ブルース! と言われて何が頭に思い浮かぶだろう? 「セントルイス・ブルースかい?」(昭和一桁生まれ)、世代を下ると「エリック・クラプトンでしょ」と断定されることも。最近なら「給料も上がらないし、日本のこの凋落ぶりは一体何なんだ」と、これまたブルースである。
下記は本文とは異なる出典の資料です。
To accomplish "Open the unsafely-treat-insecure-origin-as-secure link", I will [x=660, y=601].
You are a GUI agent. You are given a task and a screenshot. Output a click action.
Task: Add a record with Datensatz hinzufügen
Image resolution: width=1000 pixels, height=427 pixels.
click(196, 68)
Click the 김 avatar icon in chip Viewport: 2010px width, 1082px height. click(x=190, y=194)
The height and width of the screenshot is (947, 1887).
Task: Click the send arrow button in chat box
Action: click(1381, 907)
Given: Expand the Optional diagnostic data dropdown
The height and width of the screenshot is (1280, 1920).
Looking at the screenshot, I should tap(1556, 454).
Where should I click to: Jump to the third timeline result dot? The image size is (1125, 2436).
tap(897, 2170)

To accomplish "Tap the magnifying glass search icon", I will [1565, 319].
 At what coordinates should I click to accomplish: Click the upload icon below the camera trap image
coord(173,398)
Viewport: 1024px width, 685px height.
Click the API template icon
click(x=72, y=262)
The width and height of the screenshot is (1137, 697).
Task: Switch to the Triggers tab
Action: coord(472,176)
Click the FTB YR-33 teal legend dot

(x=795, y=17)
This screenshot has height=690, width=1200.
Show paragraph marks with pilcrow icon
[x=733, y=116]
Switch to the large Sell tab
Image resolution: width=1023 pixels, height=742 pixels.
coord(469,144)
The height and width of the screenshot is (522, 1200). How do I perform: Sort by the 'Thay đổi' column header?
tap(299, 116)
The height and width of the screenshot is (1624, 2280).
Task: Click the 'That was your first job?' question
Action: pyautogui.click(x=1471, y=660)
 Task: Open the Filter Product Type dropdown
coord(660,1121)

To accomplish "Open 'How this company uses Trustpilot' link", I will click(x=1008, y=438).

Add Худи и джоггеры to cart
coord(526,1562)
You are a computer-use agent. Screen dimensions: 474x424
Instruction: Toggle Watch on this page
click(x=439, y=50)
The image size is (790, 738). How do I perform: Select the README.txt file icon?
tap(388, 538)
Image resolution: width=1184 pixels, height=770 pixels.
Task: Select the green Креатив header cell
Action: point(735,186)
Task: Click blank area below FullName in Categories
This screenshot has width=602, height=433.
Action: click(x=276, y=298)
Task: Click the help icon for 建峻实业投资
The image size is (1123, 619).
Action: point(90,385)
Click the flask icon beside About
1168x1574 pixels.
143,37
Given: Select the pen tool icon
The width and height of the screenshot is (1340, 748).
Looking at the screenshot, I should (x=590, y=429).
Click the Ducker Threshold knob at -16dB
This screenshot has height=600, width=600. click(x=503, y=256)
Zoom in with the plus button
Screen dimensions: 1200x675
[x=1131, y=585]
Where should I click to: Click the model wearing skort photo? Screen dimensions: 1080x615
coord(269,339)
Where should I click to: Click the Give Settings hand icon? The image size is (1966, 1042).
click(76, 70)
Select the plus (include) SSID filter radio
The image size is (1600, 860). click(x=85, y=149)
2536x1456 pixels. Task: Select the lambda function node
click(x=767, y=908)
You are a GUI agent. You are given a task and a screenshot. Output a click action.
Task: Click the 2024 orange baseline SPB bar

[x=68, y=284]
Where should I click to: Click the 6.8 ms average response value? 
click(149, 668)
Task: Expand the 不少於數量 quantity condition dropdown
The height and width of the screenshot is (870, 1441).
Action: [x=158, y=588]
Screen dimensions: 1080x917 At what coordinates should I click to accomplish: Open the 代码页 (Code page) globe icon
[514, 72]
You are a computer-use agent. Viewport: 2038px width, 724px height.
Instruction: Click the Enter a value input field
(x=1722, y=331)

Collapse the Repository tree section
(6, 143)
戦前の「セントルイス・ブルース」は日本の歌謡曲ブルースのいわば先駆となり、クラプトンはブルース人口を大いに増やした。しかしブルースと呼ばれる音楽はまず、黒人ブルースでなくてはならない。ジャズともロックとも異なる伝統を持つ基盤音楽だからだ。

ジャズの礎にはブルースがあるらしい、フォーク・ソングの一部にフォーク・ブルースもあるし、ブルース衝動なるコンセプトも──それが1960年代、やがてブルースをたっぷり消化したロックも人気に。

当時ブルース(やR&B)のレコードなど、都内を歩きまわったところでほとんどなく、特注して3カ月ほど船便到着を待ち3ドルか4ドルのLPレコードを2千数百円出し($=360円)やっとの思いで手にしたものだ。ワン・クリックとはわけが違う。ブルースの体系も歴史もわからず、断片的に得た知識をすこしずつつなぎ合わせる。三田キャンパスでレコード・コンサートのチラシを配っていたこともある。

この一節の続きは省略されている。